• **Document extract**:
--- --- ---
Superintendent David Cappuccio of the Buena Regional School District said referee Alan Maloney is “done working with our district” as the school board met with the public Wednesday night, according to WPVI.

The board itself didn’t take any action against Maloney, who made national headlines this month after a video emerged showing wrestler Andrew Johnson getting his dreadlocks cut before a match. Maloney had reportedly said Johnson would have to cut his locks or forfeit.

When the video went viral, social media users were quick to condemn it as racist and discriminatory. Maloney, after all, had already been in the news over an incident in 2016 in which he reportedly used a racial slur against a black referee. He later said he didn’t remember using the word.

This time around, Maloney claimed he was following a local wrestling rule.

Condemnation was swift and national; figures from New Jersey Gov. Phil Murphy to Jordan Burroughs, an Olympic champion wrestler, weighed in.

On Wednesday, the local public piled on.

“It doesn’t matter if he was black, white, green or purple, it broke my heart to watch that young man stand there and be humiliated like that,” an unidentified local told the board, according to WPVI.
--- --- ---
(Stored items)

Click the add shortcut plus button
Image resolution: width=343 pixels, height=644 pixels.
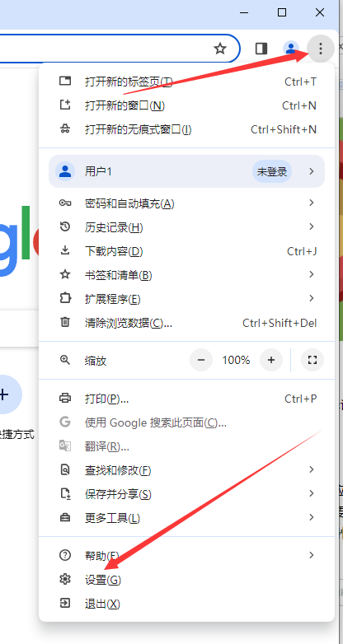4,394
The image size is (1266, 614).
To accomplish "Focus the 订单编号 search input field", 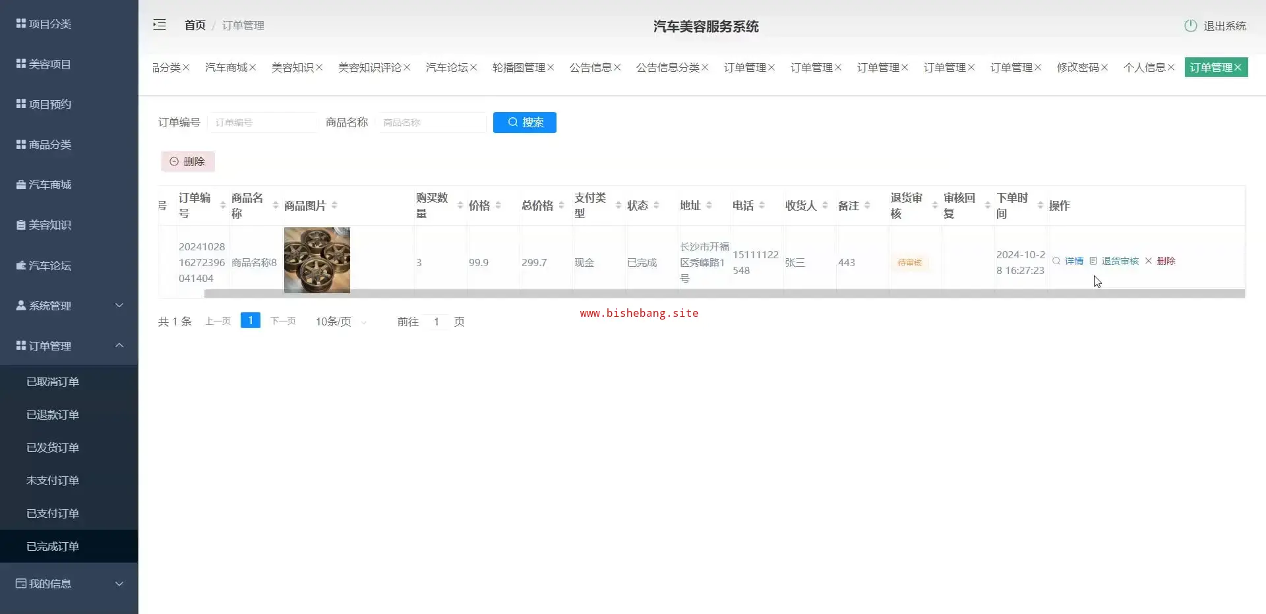I will [262, 123].
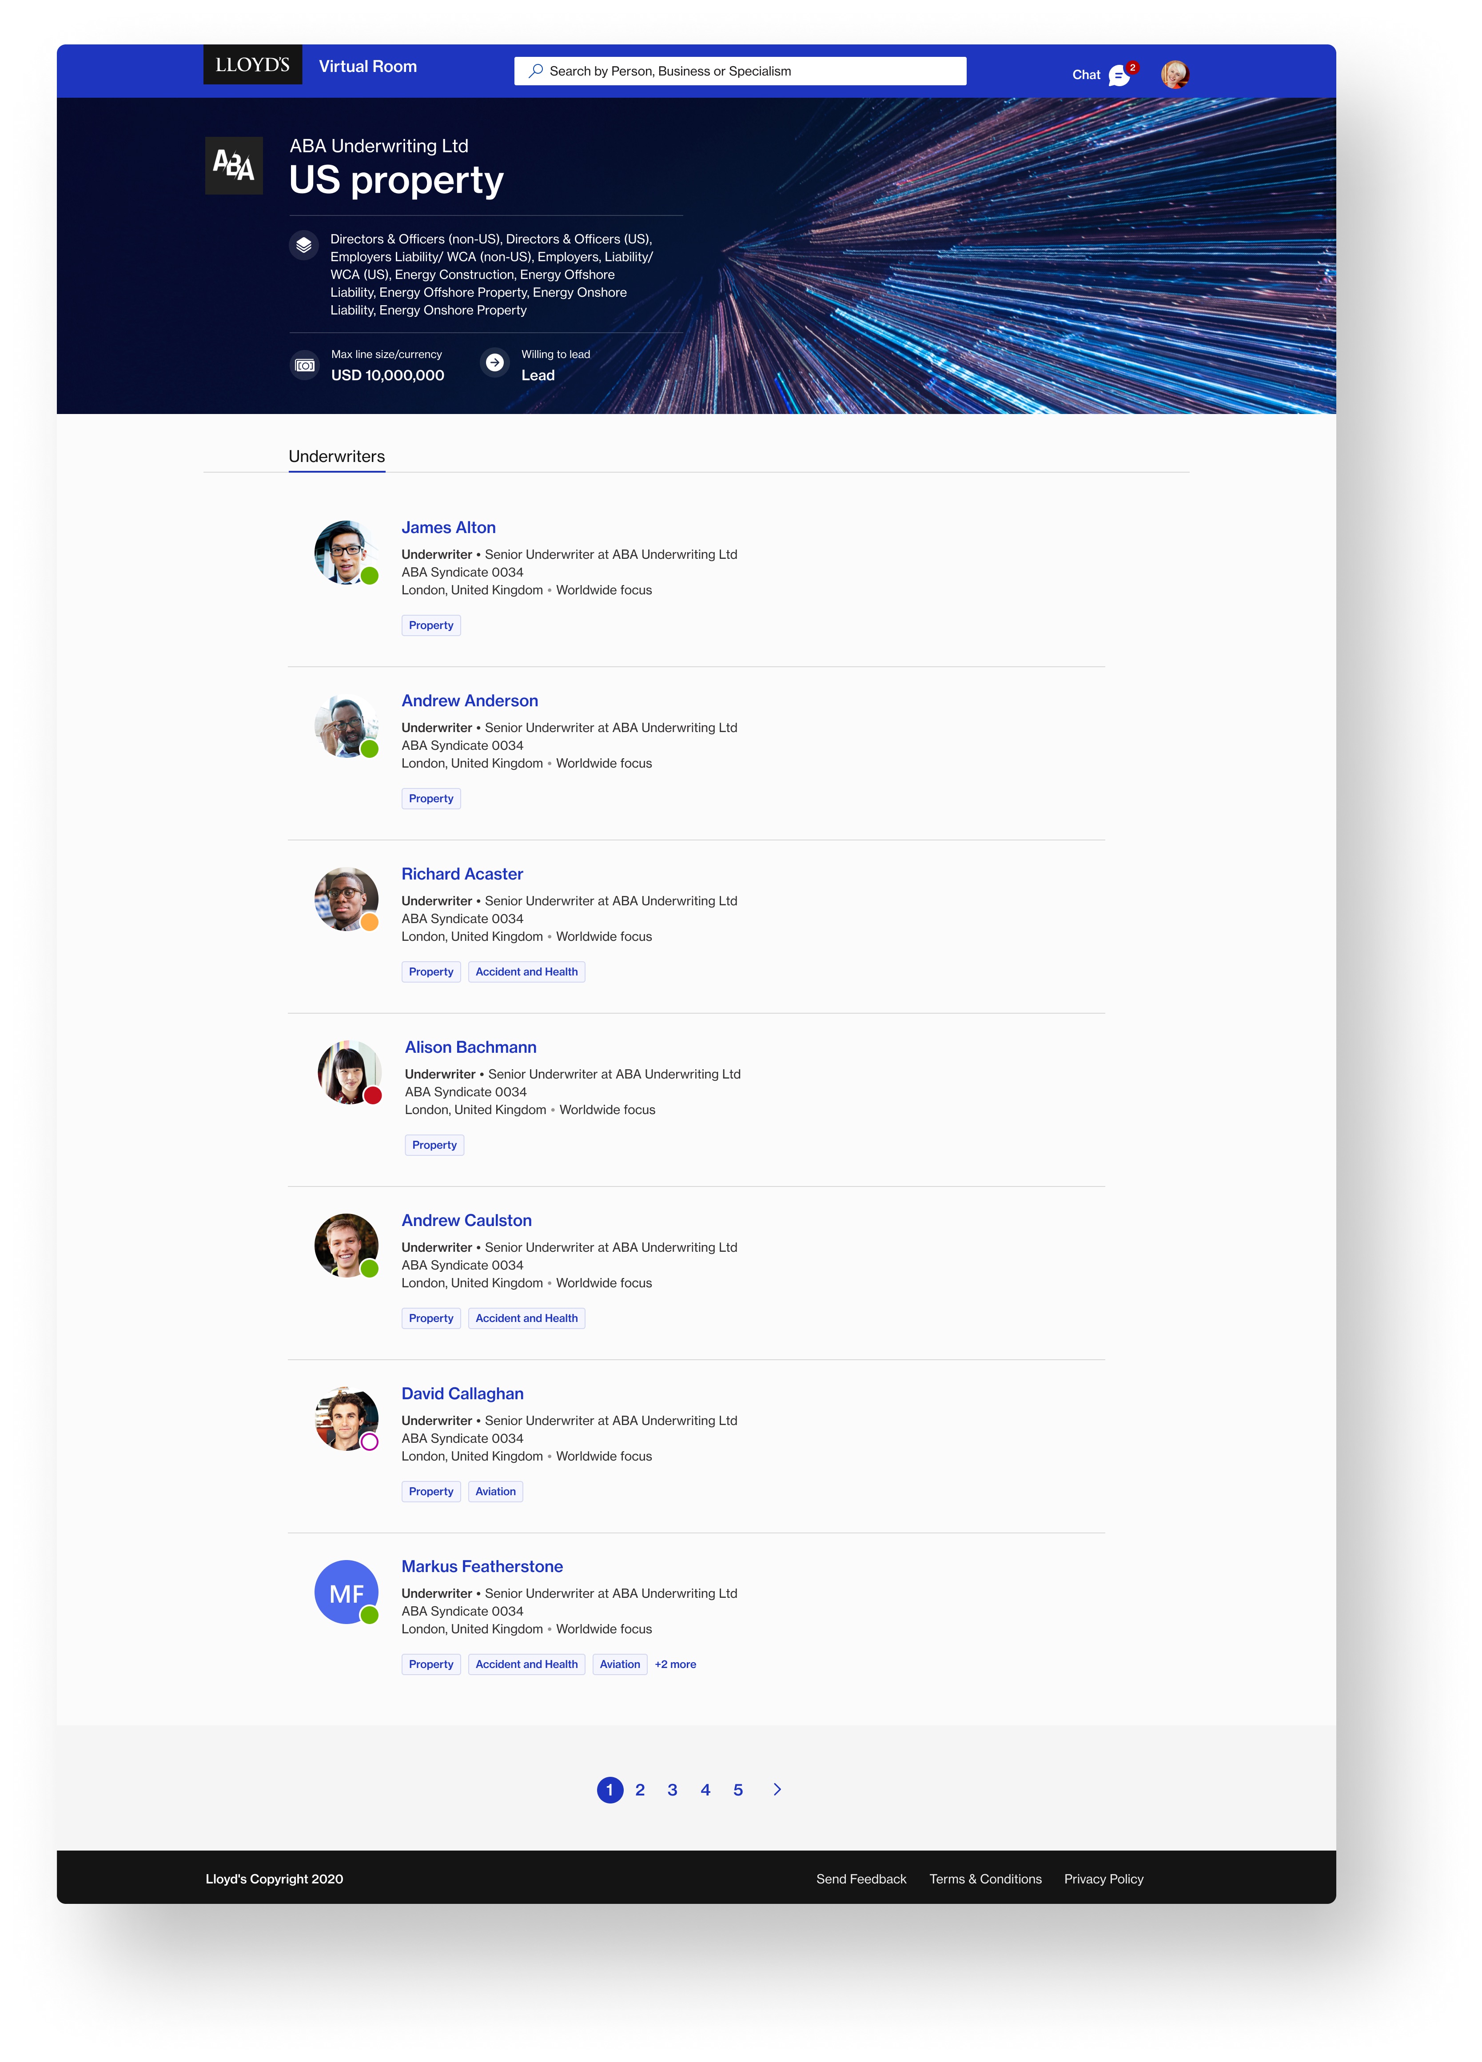Click the search by person input field

click(x=740, y=71)

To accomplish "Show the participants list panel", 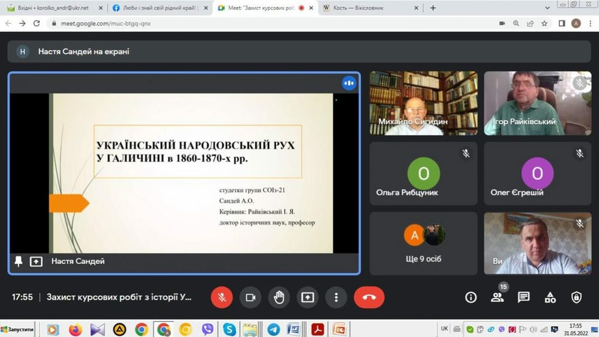I will pyautogui.click(x=497, y=297).
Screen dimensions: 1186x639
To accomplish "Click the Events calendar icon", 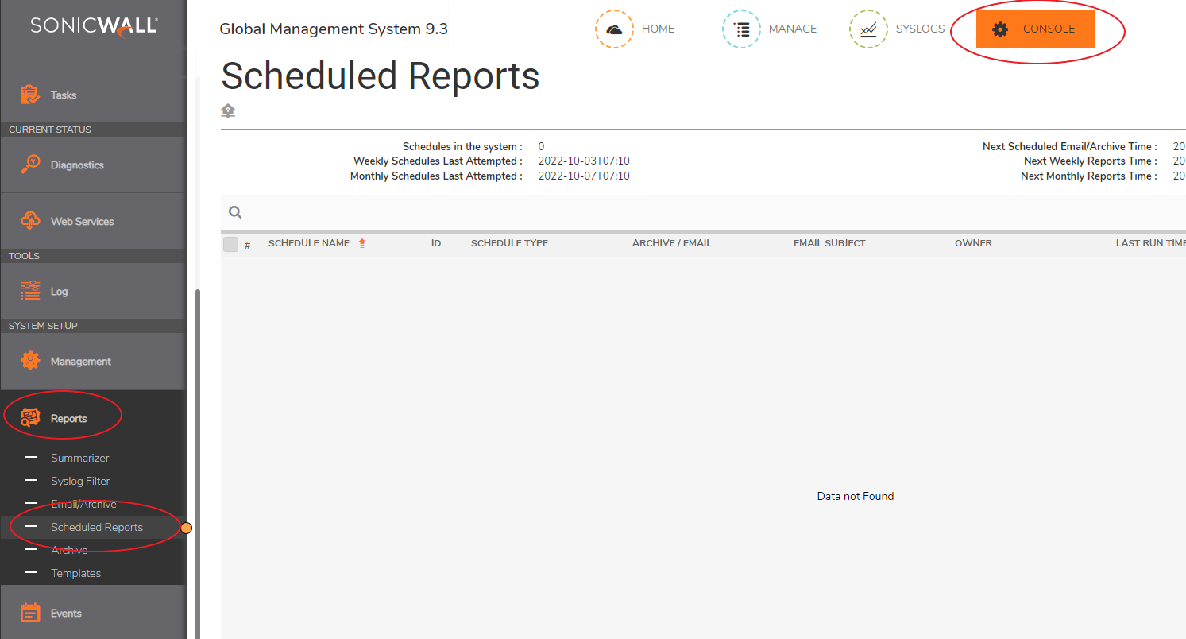I will click(29, 613).
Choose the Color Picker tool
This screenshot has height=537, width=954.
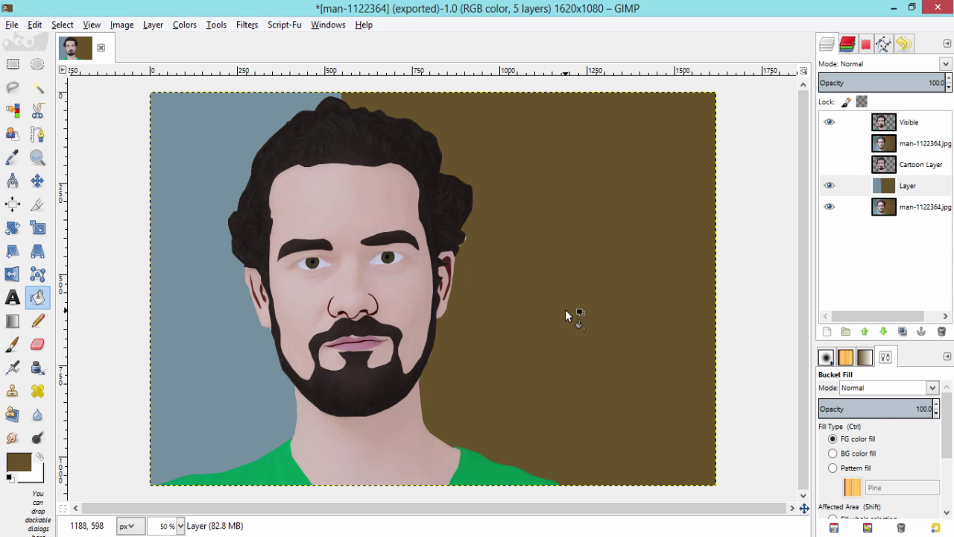pos(12,157)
--- --- ---
• **Task prompt**: Duplicate the passage from the news excerpt above about the wrestling referee, starting with "Superintendent David Cappuccio" and going on through "night, according to WPVI.".

• **Solution**:
Superintendent David Cappuccio of the Buena Regional School District said referee Alan Maloney is “done working with our district” as the school board met with the public Wednesday night, according to WPVI.